**Énoncé:**
Recopiez intégralement et sans aucune modification l'article sur la vente de médicaments en ligne qui figure ci-dessous.

La vente de médicaments en ligne retardée par un avis de l'Autorité de la concurrence
L'Autorité juge trop restrictif le projet d'arrêté sur le sujet. Elle veut que le gouvernement aille plus loin.
Autorisée, la vente de médicaments sur internet n'a toujours pas décollé en France. Et l'avis, défavorable, rendu par l'Autorité de la concurrence mercredi 15 mai, ralentit la mise en place du dispositif. L'Autorité a émis cet avis en raison de "l'ensemble important d'interdictions et de restrictions" qu'il contient.
La ministre des Affaires sociales et de la Santé, Marisol Touraine, a rendu une ordonnance le 19 décembre 2012, pour transposer une directive européenne de 2011. Cette dernière autorise la vente de médicaments sur internet, mais laisse la possibilité aux Etats membres de l'encadrer. Le ministère a limité cette vente aux seuls médicaments dits "en accès direct", c'est-à-dire vendus devant le comptoir du pharmacien. Mais, via une décision rendue le 15 février, le Conseil d'Etat a autorisé la vente de tous les médicaments sans ordonnance.
Que dit l'avis de l'Autorité ?
Le ministère de la Santé prône un alignement des prix sur internet et en officine. L'Autorité considère que ces dispositions, "restrictives de concurrence", visent "à limiter le développement de la vente en ligne de médicaments par les pharmaciens français, voire même à dissuader ces derniers d'utiliser ce canal de vente".

**Données affichées:**
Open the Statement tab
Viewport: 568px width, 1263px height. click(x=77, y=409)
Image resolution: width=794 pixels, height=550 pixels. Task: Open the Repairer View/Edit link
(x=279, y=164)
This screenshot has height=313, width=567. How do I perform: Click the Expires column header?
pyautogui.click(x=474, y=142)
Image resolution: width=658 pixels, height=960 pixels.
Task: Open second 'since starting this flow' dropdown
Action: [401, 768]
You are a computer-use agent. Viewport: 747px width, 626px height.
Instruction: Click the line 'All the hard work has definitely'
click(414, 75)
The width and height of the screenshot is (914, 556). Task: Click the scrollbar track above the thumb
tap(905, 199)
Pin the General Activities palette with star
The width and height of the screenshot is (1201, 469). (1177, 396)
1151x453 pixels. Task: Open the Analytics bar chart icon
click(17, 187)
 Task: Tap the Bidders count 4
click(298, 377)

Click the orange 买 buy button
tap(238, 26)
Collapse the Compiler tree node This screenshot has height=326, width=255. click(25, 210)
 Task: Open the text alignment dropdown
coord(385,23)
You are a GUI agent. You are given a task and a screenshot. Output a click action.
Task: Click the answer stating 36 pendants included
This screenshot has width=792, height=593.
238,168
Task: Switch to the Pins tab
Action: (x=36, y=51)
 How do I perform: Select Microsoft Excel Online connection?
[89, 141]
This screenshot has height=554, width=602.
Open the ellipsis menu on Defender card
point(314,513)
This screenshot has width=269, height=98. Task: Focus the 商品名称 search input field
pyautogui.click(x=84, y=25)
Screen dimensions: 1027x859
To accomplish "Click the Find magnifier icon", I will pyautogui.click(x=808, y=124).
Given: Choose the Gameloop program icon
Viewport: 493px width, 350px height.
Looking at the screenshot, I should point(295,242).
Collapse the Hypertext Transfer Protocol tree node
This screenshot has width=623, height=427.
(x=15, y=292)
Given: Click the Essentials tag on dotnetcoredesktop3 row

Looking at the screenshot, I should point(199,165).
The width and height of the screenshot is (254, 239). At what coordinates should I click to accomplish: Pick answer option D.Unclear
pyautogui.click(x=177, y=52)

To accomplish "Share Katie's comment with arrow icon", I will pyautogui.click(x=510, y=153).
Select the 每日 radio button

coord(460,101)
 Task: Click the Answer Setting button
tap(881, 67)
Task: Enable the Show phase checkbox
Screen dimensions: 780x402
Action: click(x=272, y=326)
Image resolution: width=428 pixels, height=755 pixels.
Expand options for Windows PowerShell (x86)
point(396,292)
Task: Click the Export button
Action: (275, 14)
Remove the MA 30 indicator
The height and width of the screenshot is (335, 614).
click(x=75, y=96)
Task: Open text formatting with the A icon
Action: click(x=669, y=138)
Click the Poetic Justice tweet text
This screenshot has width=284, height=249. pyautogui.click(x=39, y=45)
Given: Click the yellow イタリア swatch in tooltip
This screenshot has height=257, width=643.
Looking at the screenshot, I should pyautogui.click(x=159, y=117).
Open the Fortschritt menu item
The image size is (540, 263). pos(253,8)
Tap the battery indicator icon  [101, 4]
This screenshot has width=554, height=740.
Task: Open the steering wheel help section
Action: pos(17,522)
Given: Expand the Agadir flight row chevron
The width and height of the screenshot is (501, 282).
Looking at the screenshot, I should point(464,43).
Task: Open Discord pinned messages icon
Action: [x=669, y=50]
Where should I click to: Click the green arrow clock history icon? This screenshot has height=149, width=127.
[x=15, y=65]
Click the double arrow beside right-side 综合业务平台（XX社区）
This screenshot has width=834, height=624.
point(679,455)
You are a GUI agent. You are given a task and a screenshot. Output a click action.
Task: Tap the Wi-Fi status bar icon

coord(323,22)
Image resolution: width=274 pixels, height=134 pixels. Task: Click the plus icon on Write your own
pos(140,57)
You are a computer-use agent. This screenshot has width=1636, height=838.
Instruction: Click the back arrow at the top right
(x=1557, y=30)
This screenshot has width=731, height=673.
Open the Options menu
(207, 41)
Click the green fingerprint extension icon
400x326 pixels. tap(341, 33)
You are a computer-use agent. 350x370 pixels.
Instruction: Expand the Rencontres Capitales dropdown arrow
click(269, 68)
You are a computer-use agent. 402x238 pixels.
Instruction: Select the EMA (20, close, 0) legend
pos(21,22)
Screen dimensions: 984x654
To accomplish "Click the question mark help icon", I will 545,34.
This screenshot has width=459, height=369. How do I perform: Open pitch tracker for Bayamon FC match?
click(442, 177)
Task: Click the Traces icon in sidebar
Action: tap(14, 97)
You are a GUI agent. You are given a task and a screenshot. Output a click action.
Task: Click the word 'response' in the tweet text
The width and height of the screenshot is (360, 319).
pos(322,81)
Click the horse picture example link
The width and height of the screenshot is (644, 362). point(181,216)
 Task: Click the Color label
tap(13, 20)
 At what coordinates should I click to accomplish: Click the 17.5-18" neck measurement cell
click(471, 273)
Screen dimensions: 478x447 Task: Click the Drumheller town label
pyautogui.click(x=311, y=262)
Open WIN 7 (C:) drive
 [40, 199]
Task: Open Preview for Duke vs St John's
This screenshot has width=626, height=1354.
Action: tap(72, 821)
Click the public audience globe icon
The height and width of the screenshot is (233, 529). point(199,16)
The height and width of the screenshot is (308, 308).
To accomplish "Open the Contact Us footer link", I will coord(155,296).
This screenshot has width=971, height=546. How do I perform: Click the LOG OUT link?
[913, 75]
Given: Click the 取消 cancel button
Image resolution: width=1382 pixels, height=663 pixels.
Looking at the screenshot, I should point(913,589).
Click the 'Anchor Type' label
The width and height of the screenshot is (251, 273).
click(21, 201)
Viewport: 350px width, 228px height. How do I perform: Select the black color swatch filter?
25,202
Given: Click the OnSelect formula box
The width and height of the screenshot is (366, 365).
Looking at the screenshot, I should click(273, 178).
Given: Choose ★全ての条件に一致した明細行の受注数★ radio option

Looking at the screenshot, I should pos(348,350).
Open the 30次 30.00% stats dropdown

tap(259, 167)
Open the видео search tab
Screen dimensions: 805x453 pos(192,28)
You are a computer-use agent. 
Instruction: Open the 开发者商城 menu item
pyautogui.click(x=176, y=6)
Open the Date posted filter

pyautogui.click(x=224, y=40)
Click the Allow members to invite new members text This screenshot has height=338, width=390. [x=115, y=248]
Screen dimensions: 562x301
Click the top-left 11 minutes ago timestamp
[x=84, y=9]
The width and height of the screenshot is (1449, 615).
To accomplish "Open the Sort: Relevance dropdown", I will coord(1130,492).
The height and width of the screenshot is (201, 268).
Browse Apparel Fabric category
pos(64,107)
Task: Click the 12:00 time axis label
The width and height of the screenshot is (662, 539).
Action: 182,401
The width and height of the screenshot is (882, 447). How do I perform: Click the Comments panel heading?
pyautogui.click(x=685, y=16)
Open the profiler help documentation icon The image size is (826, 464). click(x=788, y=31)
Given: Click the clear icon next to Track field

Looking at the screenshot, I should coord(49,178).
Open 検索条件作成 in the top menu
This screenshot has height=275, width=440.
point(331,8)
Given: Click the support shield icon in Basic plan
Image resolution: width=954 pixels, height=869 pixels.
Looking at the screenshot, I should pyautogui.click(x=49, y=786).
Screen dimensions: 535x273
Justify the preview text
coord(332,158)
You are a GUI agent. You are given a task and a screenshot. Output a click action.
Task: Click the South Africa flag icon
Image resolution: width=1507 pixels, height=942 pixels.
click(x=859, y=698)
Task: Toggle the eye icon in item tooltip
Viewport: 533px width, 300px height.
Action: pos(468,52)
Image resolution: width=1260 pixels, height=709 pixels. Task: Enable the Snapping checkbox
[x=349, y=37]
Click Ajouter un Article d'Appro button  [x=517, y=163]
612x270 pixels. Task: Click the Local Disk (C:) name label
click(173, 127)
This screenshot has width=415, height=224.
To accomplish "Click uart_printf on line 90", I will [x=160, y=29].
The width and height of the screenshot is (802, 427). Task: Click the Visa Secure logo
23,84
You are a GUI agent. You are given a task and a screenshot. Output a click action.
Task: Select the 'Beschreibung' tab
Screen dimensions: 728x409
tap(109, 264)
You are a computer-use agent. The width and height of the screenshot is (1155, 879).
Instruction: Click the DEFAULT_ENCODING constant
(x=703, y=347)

**Résultat attendu:**
La vente de médicaments en ligne retardée par un avis de l'Autorité de la concurrence
L'Autorité juge trop restrictif le projet d'arrêté sur le sujet. Elle veut que le gouvernement aille plus loin.
Autorisée, la vente de médicaments sur internet n'a toujours pas décollé en France. Et l'avis, défavorable, rendu par l'Autorité de la concurrence mercredi 15 mai, ralentit la mise en place du dispositif. L'Autorité a émis cet avis en raison de "l'ensemble important d'interdictions et de restrictions" qu'il contient.
La ministre des Affaires sociales et de la Santé, Marisol Touraine, a rendu une ordonnance le 19 décembre 2012, pour transposer une directive européenne de 2011. Cette dernière autorise la vente de médicaments sur internet, mais laisse la possibilité aux Etats membres de l'encadrer. Le ministère a limité cette vente aux seuls médicaments dits "en accès direct", c'est-à-dire vendus devant le comptoir du pharmacien. Mais, via une décision rendue le 15 février, le Conseil d'Etat a autorisé la vente de tous les médicaments sans ordonnance.
Que dit l'avis de l'Autorité ?
Le ministère de la Santé prône un alignement des prix sur internet et en officine. L'Autorité considère que ces dispositions, "restrictives de concurrence", visent "à limiter le développement de la vente en ligne de médicaments par les pharmaciens français, voire même à dissuader ces derniers d'utiliser ce canal de vente".